Seu compromisso era com a calça de seu nobre e galante
soldado, cavaleiro do Reino.
No último combate, defendo as honras do Rei, feriu-se e teve sua farda destruída na altura
dos joelhos. Coube a ela restaurá-la.
Ficou lisonjeada pois sabia dos seus encantos,
correntes nas rodinhas de mulheres por todo o palácio. Elegante, Olhar de segredos, Calado, misterioso, gentil,
delicado, de beleza singular, porte gigante, e braços capazes de contornar os sonhos
de uma costureirinha como ela.
Hoje ele viria fazer a ultima prova e finalmente poderia vê-lo pessoalmente.
Mal dormira aquela noite que antecedeia o arremate da
costura e a prova.
Durante o feitio com a calça entre as mãos podia ver
seu corpo dentro dela. Suas pernas fortes e cheias de músculos, cicatrizes de herói
espalhadas feito desenhos tatuados, troféus da vitória. A cintura delgada como
de uma Princesa, escondia um mistério encantador.
Por vezes se via abraçada com a roupa presa entre as
mãos coladas em seu peito.Seu cheiro estava lá. Sua energia toda se mantinha
nela, podia sentir seu pulsar. A emoção lhe tomou a garganta e uma vontade louca
de beijá-lo a fez inventar os detalhes desse sonho. Mas não dormira para
sonhá-lo.
Separou suas saias de renda e avental bordado,
perfumou o corpo, carmim nos lábios, um ramo de flor de laranjeira prendeu nos
cabelos e esperou o dia clarear.
Já no salão das costureiras, terminado o trabalho, avisaram
de sua chegada. Tinha que espantar a timidez. Correu em sua direção com a
peça nas mãos. Ele estava lá parado fitando-a.

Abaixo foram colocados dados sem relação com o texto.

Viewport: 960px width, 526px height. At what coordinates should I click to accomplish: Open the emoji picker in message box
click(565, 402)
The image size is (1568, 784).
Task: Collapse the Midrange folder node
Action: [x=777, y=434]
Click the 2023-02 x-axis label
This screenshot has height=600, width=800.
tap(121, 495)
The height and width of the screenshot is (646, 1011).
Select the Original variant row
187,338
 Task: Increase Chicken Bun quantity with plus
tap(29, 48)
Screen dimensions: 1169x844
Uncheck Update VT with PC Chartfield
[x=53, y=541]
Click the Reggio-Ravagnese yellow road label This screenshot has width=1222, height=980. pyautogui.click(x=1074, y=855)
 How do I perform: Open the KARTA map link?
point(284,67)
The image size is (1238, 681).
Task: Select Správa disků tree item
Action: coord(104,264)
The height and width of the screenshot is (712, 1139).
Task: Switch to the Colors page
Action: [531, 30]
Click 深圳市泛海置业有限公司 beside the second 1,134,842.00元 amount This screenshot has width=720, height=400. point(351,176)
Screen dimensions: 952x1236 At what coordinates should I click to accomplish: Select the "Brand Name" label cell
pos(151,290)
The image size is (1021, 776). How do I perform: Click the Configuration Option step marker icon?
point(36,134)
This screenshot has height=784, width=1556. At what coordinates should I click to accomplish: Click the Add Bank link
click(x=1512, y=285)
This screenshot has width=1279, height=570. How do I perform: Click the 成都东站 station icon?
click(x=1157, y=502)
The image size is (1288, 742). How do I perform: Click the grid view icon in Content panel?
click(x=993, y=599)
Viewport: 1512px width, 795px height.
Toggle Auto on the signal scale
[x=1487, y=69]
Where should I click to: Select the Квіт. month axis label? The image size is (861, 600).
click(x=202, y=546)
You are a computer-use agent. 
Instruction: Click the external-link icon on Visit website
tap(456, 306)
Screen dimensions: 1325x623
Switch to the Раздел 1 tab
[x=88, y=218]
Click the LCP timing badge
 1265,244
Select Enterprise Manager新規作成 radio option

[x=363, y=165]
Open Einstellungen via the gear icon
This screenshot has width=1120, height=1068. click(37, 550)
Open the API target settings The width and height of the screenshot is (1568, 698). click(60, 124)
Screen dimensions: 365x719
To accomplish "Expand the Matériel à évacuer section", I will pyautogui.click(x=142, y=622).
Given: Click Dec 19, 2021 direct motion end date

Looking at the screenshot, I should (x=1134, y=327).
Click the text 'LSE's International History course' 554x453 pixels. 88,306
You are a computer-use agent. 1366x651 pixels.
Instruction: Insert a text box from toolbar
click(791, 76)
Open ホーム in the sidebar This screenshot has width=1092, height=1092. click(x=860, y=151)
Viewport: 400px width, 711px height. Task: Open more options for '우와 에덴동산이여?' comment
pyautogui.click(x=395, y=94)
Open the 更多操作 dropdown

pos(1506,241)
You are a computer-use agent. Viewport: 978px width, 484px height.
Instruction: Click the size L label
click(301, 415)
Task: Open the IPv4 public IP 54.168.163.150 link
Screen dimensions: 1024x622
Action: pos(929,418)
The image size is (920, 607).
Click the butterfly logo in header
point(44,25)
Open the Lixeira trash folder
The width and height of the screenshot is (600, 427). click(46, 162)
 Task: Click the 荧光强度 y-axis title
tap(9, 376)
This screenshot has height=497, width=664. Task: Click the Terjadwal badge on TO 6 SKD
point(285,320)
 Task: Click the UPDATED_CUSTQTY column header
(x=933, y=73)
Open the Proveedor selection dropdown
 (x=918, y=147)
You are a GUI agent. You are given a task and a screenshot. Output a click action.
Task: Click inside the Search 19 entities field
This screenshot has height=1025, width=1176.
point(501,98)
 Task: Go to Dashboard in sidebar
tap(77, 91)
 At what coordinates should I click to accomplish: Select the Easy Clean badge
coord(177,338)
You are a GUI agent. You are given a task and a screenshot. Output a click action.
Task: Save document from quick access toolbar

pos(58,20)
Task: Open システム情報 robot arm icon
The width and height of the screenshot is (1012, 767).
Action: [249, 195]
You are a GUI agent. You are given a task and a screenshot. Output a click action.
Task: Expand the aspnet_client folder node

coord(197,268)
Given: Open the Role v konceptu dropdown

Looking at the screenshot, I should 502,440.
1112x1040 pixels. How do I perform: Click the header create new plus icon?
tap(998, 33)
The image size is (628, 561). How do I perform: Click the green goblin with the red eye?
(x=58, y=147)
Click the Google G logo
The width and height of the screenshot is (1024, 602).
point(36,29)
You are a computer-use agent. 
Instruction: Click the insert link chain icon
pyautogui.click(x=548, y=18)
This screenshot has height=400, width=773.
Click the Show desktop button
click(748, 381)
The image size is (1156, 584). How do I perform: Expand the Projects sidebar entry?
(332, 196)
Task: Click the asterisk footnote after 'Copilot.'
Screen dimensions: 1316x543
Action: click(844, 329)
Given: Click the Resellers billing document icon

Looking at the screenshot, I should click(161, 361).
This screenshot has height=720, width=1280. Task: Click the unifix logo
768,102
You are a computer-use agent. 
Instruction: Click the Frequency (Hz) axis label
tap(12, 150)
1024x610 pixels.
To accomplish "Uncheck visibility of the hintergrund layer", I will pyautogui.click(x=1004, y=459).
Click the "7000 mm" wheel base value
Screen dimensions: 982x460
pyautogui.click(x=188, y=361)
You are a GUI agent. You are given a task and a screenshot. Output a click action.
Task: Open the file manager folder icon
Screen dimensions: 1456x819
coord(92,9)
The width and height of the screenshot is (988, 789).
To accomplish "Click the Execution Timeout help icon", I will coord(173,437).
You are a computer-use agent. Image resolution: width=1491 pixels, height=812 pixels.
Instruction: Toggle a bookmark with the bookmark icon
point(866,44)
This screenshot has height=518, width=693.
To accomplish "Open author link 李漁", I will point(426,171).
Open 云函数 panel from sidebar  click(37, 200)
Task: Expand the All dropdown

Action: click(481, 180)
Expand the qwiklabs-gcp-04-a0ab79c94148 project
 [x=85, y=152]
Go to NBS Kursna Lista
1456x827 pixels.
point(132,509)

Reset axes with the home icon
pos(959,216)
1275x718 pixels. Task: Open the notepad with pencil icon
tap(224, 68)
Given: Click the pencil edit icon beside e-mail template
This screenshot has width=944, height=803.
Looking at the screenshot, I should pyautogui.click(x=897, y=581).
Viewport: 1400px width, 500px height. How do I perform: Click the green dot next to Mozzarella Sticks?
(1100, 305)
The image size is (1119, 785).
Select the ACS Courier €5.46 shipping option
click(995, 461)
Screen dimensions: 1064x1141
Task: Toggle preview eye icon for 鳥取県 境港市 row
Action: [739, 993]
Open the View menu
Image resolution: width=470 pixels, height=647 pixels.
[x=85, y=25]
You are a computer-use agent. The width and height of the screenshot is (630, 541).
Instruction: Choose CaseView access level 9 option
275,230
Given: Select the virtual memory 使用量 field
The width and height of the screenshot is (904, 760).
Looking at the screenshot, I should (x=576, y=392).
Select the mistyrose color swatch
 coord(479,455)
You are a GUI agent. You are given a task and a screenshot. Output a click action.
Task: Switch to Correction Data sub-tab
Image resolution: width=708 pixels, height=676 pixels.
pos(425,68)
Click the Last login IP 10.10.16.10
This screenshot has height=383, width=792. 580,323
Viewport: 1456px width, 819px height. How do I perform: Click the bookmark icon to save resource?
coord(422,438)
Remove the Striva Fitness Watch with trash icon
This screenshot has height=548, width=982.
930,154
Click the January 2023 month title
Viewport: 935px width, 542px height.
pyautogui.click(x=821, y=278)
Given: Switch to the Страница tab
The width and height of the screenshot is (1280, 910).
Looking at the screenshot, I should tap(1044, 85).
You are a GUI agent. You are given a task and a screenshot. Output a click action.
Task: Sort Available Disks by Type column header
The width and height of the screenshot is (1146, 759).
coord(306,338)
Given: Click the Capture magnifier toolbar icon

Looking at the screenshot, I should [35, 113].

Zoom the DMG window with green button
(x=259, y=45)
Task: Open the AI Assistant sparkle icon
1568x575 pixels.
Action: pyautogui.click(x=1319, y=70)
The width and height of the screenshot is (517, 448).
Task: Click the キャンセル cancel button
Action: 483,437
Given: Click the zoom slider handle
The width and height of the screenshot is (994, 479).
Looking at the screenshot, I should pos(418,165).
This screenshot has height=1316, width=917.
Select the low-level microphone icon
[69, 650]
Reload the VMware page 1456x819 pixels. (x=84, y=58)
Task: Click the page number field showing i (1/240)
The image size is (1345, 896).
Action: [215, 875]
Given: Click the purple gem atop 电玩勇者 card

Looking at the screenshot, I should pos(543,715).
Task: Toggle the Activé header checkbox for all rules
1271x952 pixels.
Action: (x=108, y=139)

Suas pernas tremiam, seu coração pulava tentando
achar um lugar seguro dentro do peito arfante. Ele a viu! Sentira isso. Olhara
dentro de seus aposentos secretos e se viu lá com ela no sonho que inventou.
Sorriu. As outras mulheres de longe, excitadas, assanhadas, mal continham gritinhos
de euforia, esfregavam as mãos, se abanavam o calor, quase se tocavam o próprio
corpo cheio de contido e insatisfeito desejo.
Ele só tinha olhos pra ela que estendeu a peça e
perguntou Vai provar? Ele sem titubear foi tirando a farda. Pode ver suas ceroulas
longas de cor cinza colada ao corpo daquele Adônis de seus sonhos. Estava
diante dela. Virou o rosto e só se voltou quando terminado. Ele dizia com voz
límpida e forte. É a minha preferida, obrigada ficou ainda melhor, como
conseguiu? Sem graça falou ...eu também não sabia que conseguiria...se
tiver outras posso tentar. Ele então se inclinou pegando-a com as duas mãos
pela cintura, puxando-a para seu corpo sentou-se no banco próximo de e a
colocou em seu colo. Era o sonho que ela inventara acordada por falta de sono. Então
acariciou seus cabelos aproximando os lábios. Não queria parecesse uma mulher vulgar e
fácil, mas...sabia que fácil não era mesmo. Quando uma costureira da corte,
escravizando seus dias cinzentos dentro daquele imenso salão, rodeado de mulheres bisbilhoteiras,
largadas e gordas, de dedos rasgados pelo trabalho insano das agulhas rombudas e ferinas, bocas
de dentes faltantes, quebrados, escuros, quando viveria algo assim? Ser uma delas era
o seu destino. Mas ela sabia inventar sonhos. Quando ele se despediu deixou entre
meus seios um lenço com seu nome: Loren. Ao voltar para a costura, ainda com a
pressão de suas mãos amassando-lhe as vestes, tocando-lhe o ser, as mulheres a
rodeavam com perguntas toscas: Afinal quem era essa jovem? É mesmo o soldado do
Rei? Mas não seria uma donzela?De onde tira aquela força para te abraçar?Você está
apaixonada? O que pretende fazer?Ele ou ela pertence a linhagem nobre de
guerreiros? Delicado demais para um cavaleiro! Deixem-nos ver o que tem ai entre
os seios! Foi tomada de uma vertigem escurecedora e fria. Atiraram-se todas
sobre ela, rasgando-a inteira, derramaram suas frustrações todas sobre seu
sonho, sentia o cheiro azedo delas sobre si. Tirou-se dali voando nos pensamentos. A noite escureceu
o lugar. Espalhadas pelo chão as flores de laranjeira. Um lenço de renda em
pedaços soletravam um nome...Acordou nos braços de Loren.